- [Work request] Take the line that contains "Task: Click the" and each one after it through the last line below, and retype them exactly. Leave out the pictures.

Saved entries
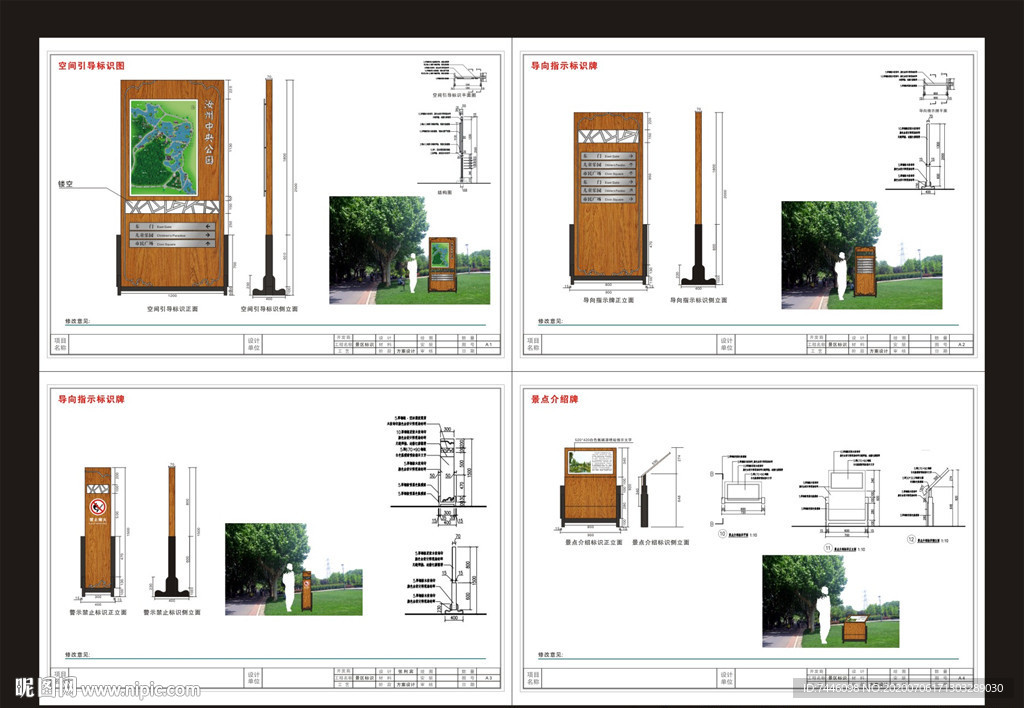Click the black base of the 空间引导标识侧立面 pole
Viewport: 1024px width, 708px height.
pyautogui.click(x=269, y=283)
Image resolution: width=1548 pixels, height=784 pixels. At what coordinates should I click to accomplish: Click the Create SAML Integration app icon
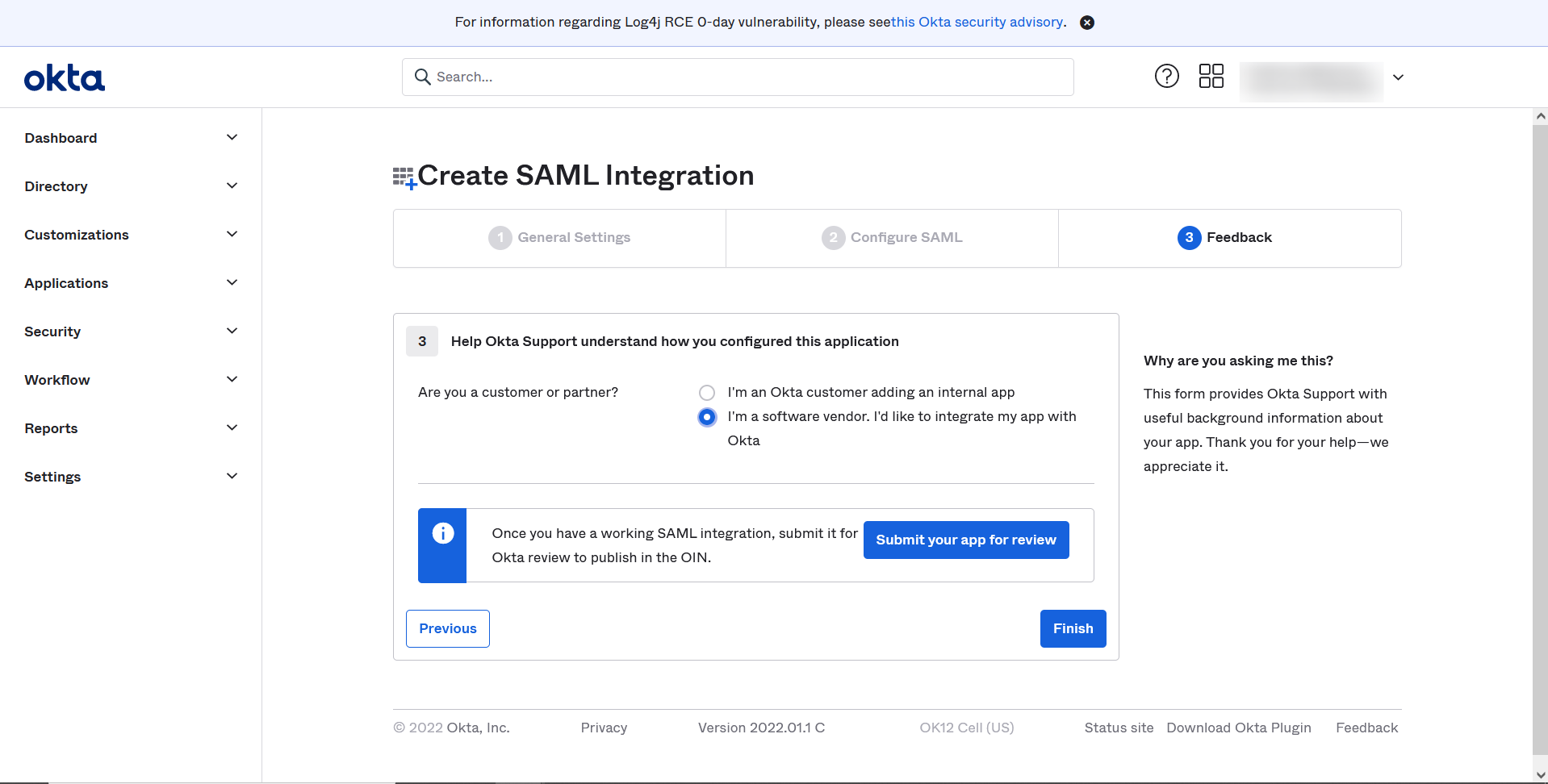(x=404, y=177)
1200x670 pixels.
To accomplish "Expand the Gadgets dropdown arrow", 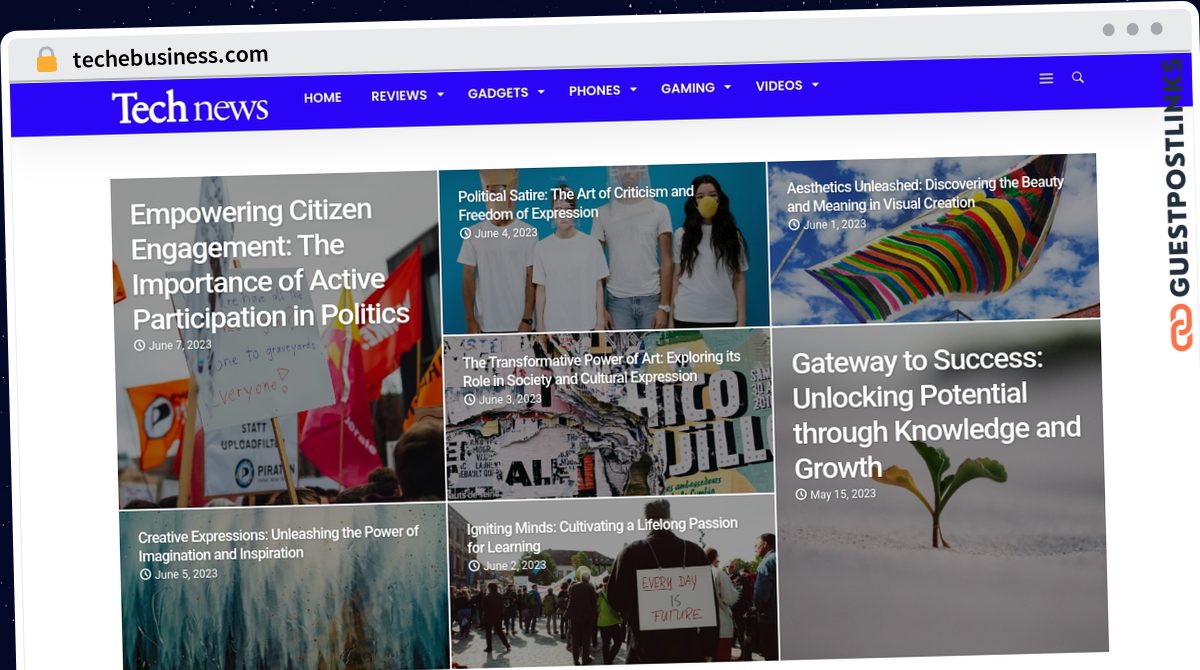I will click(541, 92).
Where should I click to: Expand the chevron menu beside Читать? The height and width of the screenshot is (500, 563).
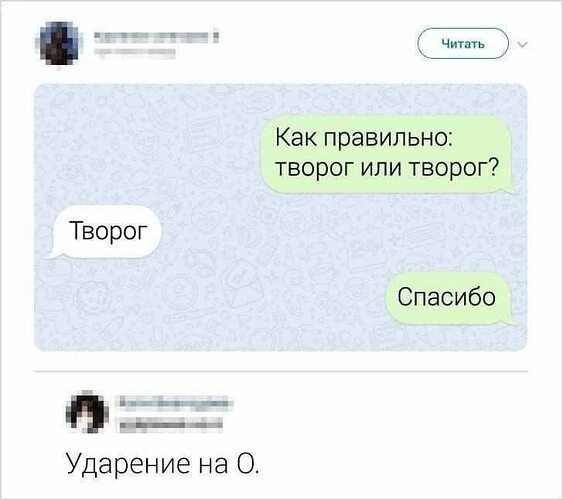click(x=522, y=45)
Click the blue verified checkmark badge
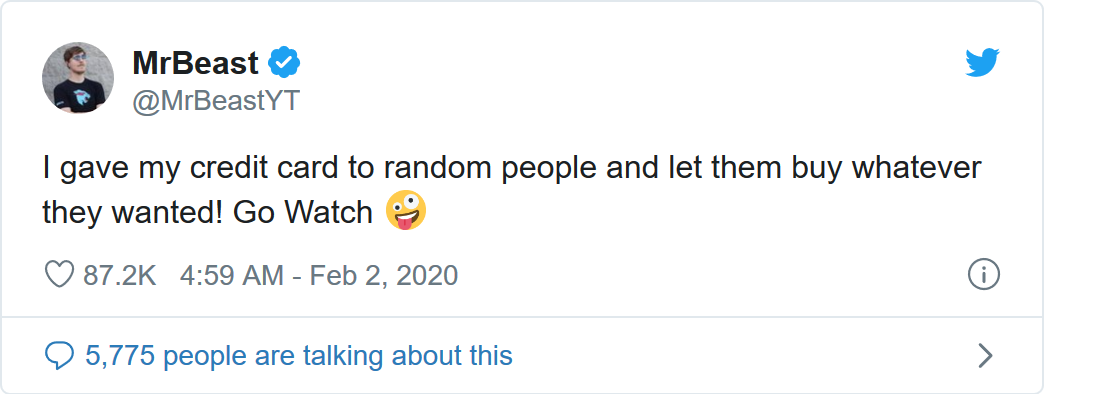The image size is (1100, 394). pyautogui.click(x=284, y=63)
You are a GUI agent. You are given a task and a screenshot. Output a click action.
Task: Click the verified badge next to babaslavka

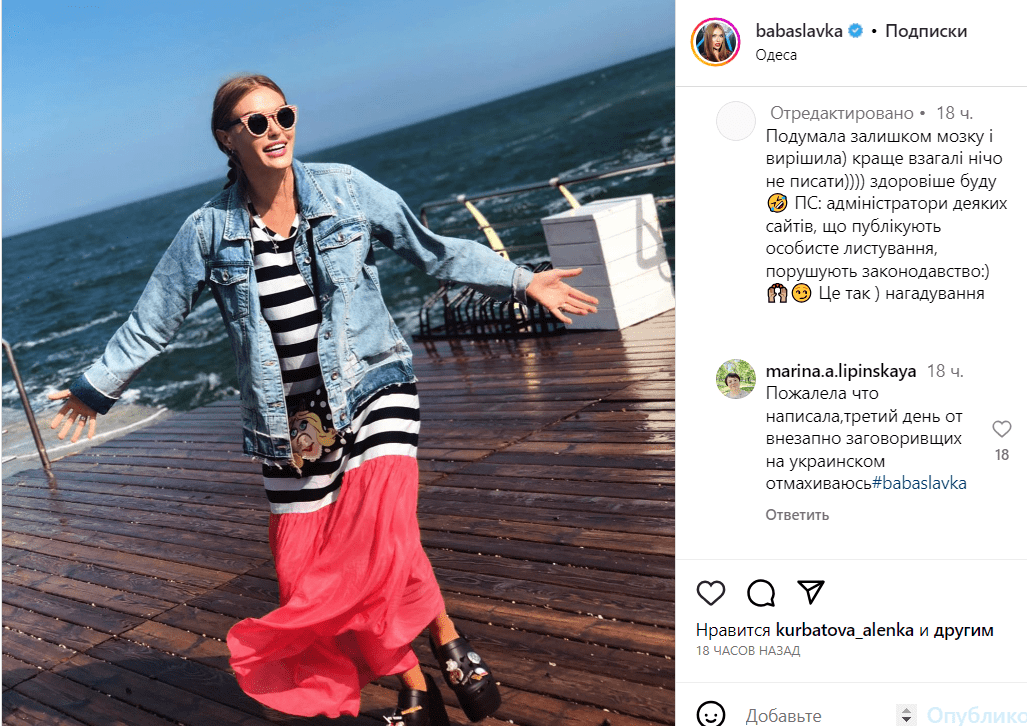pyautogui.click(x=855, y=31)
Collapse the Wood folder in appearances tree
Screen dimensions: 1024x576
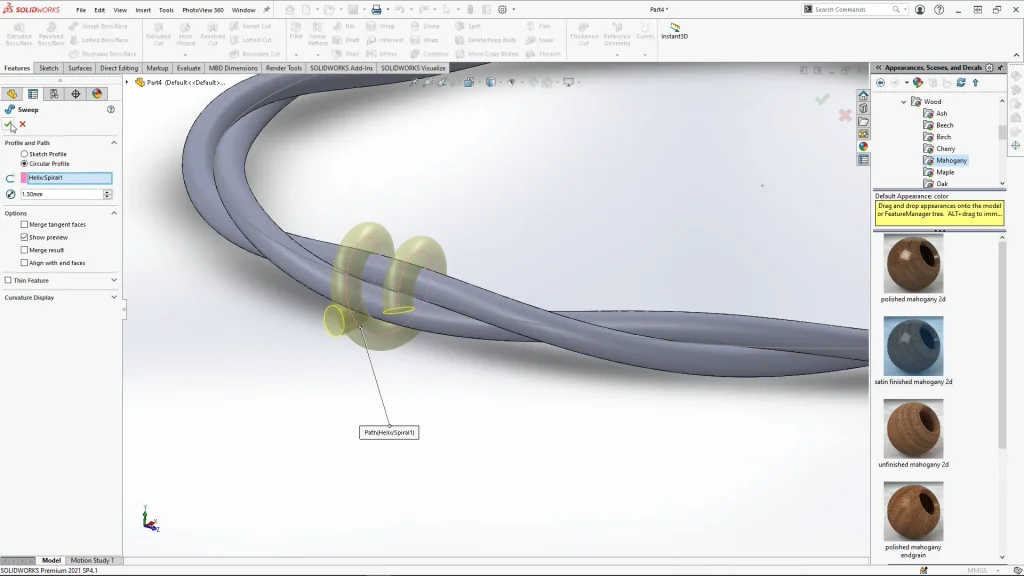[904, 102]
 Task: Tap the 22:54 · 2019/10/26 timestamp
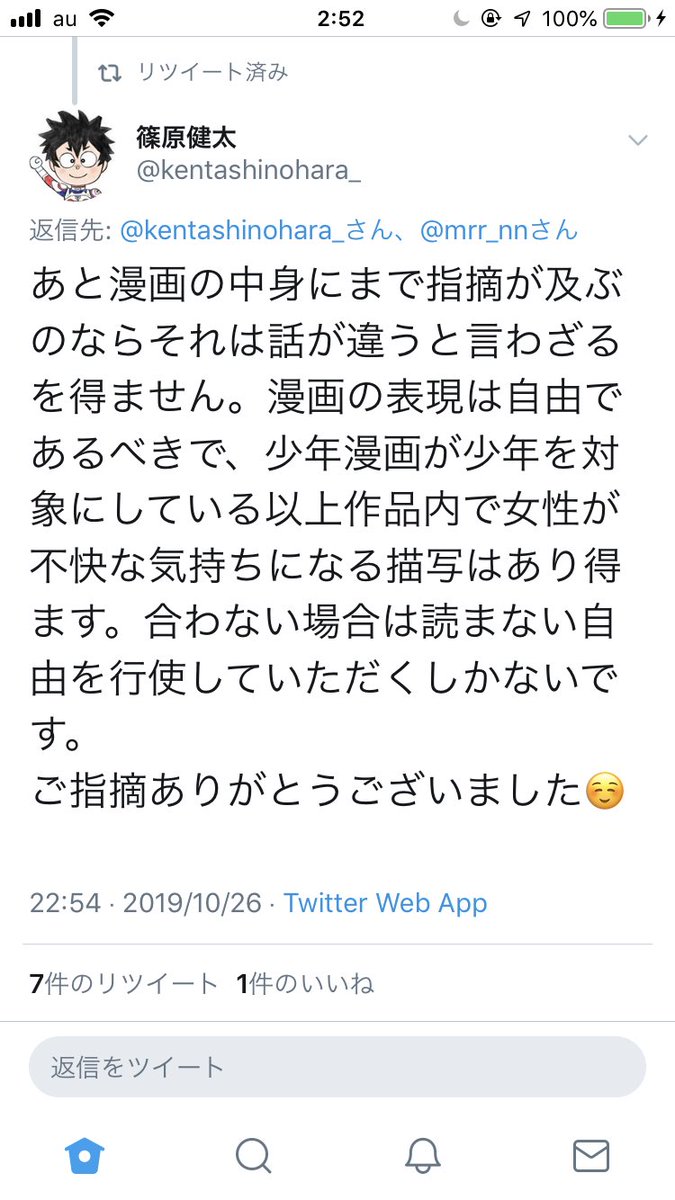pyautogui.click(x=144, y=904)
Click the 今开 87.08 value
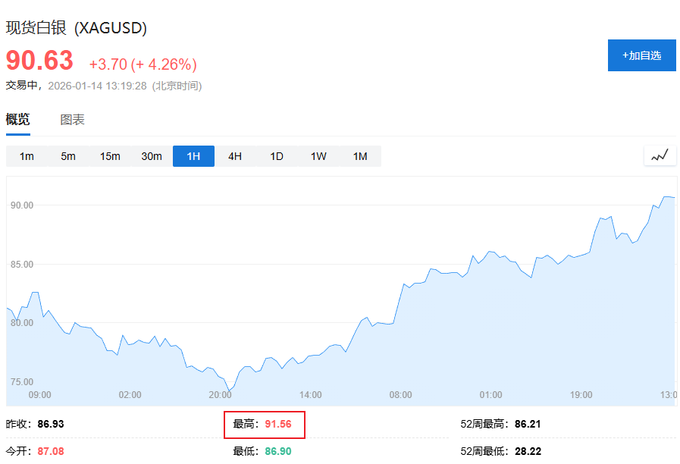Viewport: 680px width, 464px height. click(x=50, y=452)
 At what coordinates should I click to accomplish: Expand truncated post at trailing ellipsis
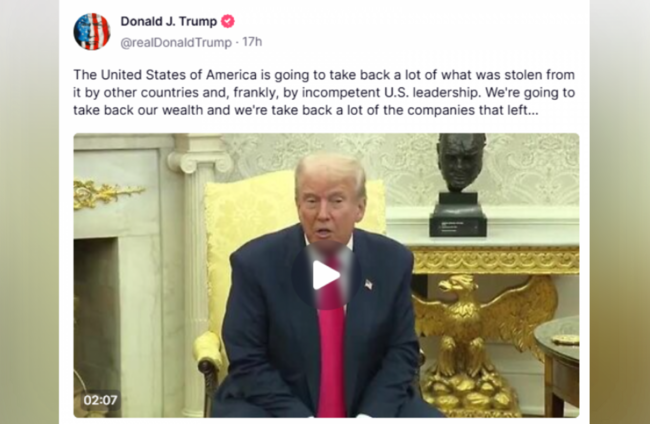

- [Result]
Task: Click the verified badge next to babaslavka

pyautogui.click(x=855, y=31)
Collapse the Wood folder in appearances tree
Screen dimensions: 1024x576
[904, 102]
 Task: Tap the 22:54 · 2019/10/26 timestamp
pyautogui.click(x=144, y=904)
Click the 今开 87.08 value
Viewport: 680px width, 464px height. click(x=50, y=452)
 At what coordinates should I click to accomplish: Expand truncated post at trailing ellipsis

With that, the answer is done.